Available data:

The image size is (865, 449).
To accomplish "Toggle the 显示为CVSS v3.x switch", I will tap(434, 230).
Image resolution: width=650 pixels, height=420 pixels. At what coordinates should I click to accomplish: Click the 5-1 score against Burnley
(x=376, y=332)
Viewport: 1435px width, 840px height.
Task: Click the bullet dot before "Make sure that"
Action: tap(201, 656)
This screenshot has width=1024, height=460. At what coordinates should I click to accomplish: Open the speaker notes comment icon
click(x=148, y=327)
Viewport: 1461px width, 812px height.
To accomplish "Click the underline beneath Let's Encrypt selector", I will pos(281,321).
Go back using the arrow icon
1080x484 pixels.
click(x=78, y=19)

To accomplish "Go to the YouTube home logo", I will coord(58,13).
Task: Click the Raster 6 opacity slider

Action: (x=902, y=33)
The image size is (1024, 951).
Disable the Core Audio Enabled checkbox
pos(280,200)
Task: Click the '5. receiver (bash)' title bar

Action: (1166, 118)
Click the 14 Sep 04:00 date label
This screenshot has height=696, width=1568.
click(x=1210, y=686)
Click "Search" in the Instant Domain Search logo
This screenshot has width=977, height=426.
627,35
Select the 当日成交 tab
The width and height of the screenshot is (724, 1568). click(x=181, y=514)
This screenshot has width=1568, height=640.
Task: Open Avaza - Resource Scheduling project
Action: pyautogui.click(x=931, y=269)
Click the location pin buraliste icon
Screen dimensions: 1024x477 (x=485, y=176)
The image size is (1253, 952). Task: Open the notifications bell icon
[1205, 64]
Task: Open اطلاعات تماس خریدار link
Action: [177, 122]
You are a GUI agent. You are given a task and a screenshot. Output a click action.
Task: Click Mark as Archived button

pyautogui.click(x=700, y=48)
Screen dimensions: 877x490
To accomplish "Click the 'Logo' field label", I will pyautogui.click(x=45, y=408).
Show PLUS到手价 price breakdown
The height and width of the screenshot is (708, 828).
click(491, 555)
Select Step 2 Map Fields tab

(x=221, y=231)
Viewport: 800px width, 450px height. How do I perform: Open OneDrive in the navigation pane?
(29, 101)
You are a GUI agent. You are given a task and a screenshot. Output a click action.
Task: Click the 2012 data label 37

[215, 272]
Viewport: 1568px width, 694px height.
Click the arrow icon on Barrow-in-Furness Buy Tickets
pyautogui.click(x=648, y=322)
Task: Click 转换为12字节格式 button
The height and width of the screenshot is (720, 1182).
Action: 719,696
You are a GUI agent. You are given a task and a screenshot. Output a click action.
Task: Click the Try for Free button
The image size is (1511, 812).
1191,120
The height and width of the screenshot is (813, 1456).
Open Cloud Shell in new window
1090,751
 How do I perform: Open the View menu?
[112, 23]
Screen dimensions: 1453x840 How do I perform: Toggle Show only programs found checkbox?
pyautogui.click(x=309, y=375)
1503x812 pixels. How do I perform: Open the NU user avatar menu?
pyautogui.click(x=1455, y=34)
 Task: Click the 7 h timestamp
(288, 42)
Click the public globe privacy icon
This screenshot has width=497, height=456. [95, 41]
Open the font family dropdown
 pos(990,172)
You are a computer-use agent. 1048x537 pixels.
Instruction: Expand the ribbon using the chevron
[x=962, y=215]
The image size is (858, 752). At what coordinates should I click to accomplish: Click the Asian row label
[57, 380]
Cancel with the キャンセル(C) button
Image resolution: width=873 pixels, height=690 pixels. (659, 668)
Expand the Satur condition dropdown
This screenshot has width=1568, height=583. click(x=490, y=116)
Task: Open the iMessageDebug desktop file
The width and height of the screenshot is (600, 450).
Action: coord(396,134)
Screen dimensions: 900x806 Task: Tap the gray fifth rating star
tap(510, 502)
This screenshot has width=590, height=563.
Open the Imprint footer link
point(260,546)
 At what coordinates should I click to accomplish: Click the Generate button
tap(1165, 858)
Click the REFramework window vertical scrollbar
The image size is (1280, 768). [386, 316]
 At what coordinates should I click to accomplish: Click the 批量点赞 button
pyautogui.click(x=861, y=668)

What the task asks: Exactly as they stand, set down the lines from the top of the data through the line with "Viewport: 1461px width, 812px height.".

Task response:
The image size is (865, 449).
To accomplish "Toggle the 显示为CVSS v3.x switch", I will tap(434, 230).
Image resolution: width=650 pixels, height=420 pixels. At what coordinates should I click to accomplish: Click the 5-1 score against Burnley
(x=376, y=332)
Viewport: 1435px width, 840px height.
Task: Click the bullet dot before "Make sure that"
Action: tap(201, 656)
This screenshot has width=1024, height=460. At what coordinates should I click to accomplish: Open the speaker notes comment icon
click(x=148, y=327)
Viewport: 1461px width, 812px height.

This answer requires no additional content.